Identifying Ideal Clients: Part 1
Have you ever had one of those clients that you wish you had ten more of? On the other hand, what about one of those clients that you hope you would never see again? You can actually make this happen. Here’s how:
You need to identify what your business goals are and target the clients that are an ideal fit for your plan.
My team and I sat down in a meeting and started naming our great clients. Then, we discussed why we liked them. Next, we started building them into the groups you see below. If our client didn’t fit into any of those groups, we made a new group. We only used clients that left an impact on our team. If we couldn't think of them off the top of our heads, we didn’t include them.
You need to make your own chart and ask your staff to help with this. Pick eight to ten of your best clients. What traits do they have? What category would you put them in? Why are they excellent? What hobbies do they have? Are they single or married? Kids? What kind of car do they drive? Is it messy or clean?
If you start picking up patterns in their behaviors, you can target more clients just like them. Let’s say all of your best clients play golf. Find out where they play and either advertise there or join the club and interact. If you treat your ideal clients the best, they will refer your business to more ideal clients.
I’ll give you a small description of each of my best clients and tell you why I find them to be ideal.
Our ideal clients
Dealership maintained, but looking for another shop: These are great. They are already used to paying high prices but feel that they are overpaying on a car that isn’t brand new. They have been brainwashed into believing that they only could go to the dealership, but they probably heard from a friend about how great your shop is and figure that it is worth a try. They could have gotten an enormous repair quote from the dealer and want a second opinion. These are the clients you want. They are looking to change their repair shop and are easy to win over.
Retired and love the car :This is a no-brainer. They aren’t looking to sell the vehicle. They will pretty much fix anything that needs to be done, as long as they trust you. The book value of the car doesn’t matter, and they won’t know or care what it is. They want the car reliable and safe.
Fun or second car: We see a lot of this with classic Porsches, Volkswagen air-cooled, and newer MINI Coopers. Usually, we see the car once or twice a year, and the client will tell you what they want to be done and how much they are willing to spend. Everything is very upfront and straightforward. They do not have a timeframe to be concerned with. Pricing must be fair. Their expectations are usually within reason, and there is no haggling.
Commuter vehicle: This person depends on their car to get to work. They will typically spend whatever needs to be done as long as it makes financial sense. If the car is falling apart, they will consider that before dropping a bucketload of money into it. They will most likely require a loaner car for the length of the repair. They will also be keen on the idea of breaking the repairs into segments. The essential repairs today, the suggested repairs next month, and the advisory repairs two months after. They will be receptive to callbacks and email reminders because their schedule is usually hectic. So they won’t think of repairing their car until it breaks or the oil service is due.

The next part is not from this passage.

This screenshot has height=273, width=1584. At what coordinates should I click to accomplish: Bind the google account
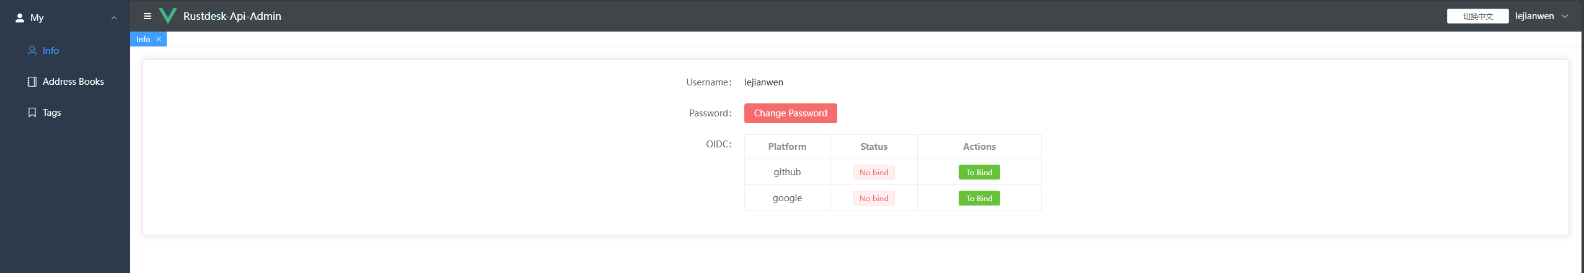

If you don’t meet their expectations more than once, they will find another shop that will meet their expectations, so be clear about that upfront.
Enthusiast that can’t repair it themselves: These people are great. They want to keep the car in tip-top shape. Usually, the repairs are maintenance, a bolt-on exhaust, upgraded shocks, and brakes, and they are generally early to do the oil services. They love to talk about their car and will usually brag about how great you are to any new clients that may be in the waiting room with them. On a side note, I attended a MINI Cooper Rally recently. The owners were asking each other where they get their cars maintained, and my shop’s name was quite popular. Even from the people that have never been to my shop. They were saying that they heard that we were the place to take their car to and they planned to use us at their next service. That is the reputation you want to build for yourself.
Kid’s car: Every parent wants their children to be safe. They will spend the money to ensure that the vehicle doesn’t have unsafe brakes or tires. They also don’t want that call at 2 a.m. when it breaks down. The vehicle is usually a hand-me-down and was once their car, so they already trust it. They want it as reliable as it was for them.
Working family aged 30’s 50’s: These people are either up-and-coming with a new family or they are established with teenage kids. Regardless, they are very similar to the commuter, but a little different. To be clear, this is the client type I seek out. They are the easiest to deal with. They want transparency and honesty. Once they trust you, it only comes down to their budget. If you can offer solutions for any of their reasons to decline repairs, they will approve them.
Recent purchase of the car: The client just bought a new, used car. They want it in tip-top shape and expect to put some money into it to bring it back to 100 percent. It is easier if they are already an existing client, but they are usually trusting if you can be transparent and show them your findings. Sometimes, the client will take your estimate back to the dealership where they bought the car. The dealership will either repair it or not, but you will gain them as a loyal client for all future repairs.